I am currently involved in a load testing project just starting up for testing the website of a financial services company. We have just completed gathering all our business analysis and are now at the stage of identifying what actions we will need to script for our load test.
One issue that has arisen is the strategy for how we will have our vusers hitting the site, and there has been a lot of differing opinions in this area. For example, should we focus on creating scripts with thinktime equal to real users (which could be quite large given how the site is used), or do we focus more on setting up script with little thinktime so that we can focus more on concurrent requests.
I am personally of the opinion that it is a better approach to look at the test in terms of concurrent users & throughput on the site, however this then brings me onto the reason for me posting this, which is that if we do this, how do we then work out the relationship between concurrent vusers and real users (i.e. if we have a particular action that runs acceptably at 20 concurrent users, how do we go about relating this back to the number of real users that would be supported).
I have tried looking through various source material, but have thus far been unable to find anything that has been of much use, so any opinions offered on here would be greatly appreciated.
When you design a test, you should always make it close to production, or you may test the wrong things and the conclusion will be a poor indication of what will happen in production.
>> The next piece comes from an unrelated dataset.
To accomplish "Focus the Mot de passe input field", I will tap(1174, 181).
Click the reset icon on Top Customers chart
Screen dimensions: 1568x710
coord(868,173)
It is risky to assume that the differences between a test and production do not affect the conclusion.
One thing comes to my mind is that by shortening the "think time", you shorten lifetime of the sessions, which could significantly change the test results.
First you need to define the goals of your tests. And I think both scenarios mentioned can be useful.
When a system is first delivered in a state that is ready to be load tested, my first goal is to put a lot of stress on the system. At this point, it is irrelevant how the load is generated and how realitic it is... the idea is to just push heavy load through the system and see what breaks. Usually there are many configurations and OS/Server/Code confiuration tweaks that need changed.
Once the system is somewhat tuned, you can look into capacity planning. This is where modelling realitic user scenarios gets more important. Usually you can get by with the method of shrinking your user base to a concentrated set of virtual users (short or nonexistant thinktimes or pauses between transactions). Just be aware that this scenario may mask some real issues. For example.. each session created on the server uses a small chunk of memory. If you are not destroying sessions on the server (timing out properly or whatever), you could run into memory shortage problems when you have a large set of users logged in. You would never find this out using a small set of hyper users.